All that should be output is the block of lines below from the line with "1250x651 pixels. How" to the line with "This screenshot has height=401, width=440.", both included, exactly as written.

(Data items)
⟨
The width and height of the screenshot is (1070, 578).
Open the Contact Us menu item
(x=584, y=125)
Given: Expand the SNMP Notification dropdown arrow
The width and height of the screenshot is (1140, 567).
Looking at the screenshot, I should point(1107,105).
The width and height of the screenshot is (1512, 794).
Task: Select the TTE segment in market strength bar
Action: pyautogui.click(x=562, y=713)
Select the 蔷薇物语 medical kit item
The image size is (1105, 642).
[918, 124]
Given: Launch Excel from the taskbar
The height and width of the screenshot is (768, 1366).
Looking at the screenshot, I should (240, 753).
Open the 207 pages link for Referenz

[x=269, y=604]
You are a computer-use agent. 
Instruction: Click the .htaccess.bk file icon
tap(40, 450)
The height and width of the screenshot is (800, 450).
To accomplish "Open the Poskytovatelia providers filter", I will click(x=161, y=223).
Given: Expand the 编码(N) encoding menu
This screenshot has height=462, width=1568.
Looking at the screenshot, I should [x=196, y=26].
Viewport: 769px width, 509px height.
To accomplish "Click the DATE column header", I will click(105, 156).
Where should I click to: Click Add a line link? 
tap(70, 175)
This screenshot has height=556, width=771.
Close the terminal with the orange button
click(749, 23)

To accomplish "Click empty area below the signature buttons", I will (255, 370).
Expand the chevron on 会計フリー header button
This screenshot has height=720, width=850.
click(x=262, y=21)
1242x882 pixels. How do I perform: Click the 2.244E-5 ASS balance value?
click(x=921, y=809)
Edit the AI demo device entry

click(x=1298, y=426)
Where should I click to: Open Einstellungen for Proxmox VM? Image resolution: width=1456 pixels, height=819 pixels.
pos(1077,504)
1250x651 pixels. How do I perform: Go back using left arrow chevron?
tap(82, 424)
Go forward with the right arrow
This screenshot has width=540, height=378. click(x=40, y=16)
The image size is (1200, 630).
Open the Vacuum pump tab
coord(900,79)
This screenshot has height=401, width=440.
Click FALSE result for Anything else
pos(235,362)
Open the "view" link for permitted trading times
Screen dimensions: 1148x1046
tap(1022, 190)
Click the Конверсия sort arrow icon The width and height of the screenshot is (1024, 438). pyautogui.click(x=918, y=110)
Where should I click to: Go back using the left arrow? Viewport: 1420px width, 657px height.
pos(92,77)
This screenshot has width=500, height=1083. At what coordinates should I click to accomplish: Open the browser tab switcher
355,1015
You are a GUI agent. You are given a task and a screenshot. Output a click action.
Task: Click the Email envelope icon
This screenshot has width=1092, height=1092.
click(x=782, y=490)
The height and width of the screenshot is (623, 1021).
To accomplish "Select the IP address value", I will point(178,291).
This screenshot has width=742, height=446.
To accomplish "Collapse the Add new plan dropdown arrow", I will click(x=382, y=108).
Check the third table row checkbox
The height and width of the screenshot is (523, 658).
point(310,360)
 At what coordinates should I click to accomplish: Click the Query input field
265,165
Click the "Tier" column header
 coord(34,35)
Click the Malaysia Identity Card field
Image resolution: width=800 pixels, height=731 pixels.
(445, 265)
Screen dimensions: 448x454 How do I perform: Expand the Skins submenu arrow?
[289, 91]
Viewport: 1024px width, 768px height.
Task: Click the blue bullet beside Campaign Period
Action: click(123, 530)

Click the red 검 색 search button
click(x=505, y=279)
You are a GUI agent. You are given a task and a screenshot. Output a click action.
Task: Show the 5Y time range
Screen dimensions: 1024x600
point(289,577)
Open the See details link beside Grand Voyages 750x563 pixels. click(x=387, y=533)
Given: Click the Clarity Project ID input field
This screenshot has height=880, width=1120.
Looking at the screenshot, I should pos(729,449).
⟩
• _Answer to the problem_
1250x651 pixels. How do I perform: Go back using left arrow chevron?
tap(82, 424)
Go forward with the right arrow
This screenshot has width=540, height=378. click(x=40, y=16)
The image size is (1200, 630).
Open the Vacuum pump tab
coord(900,79)
This screenshot has height=401, width=440.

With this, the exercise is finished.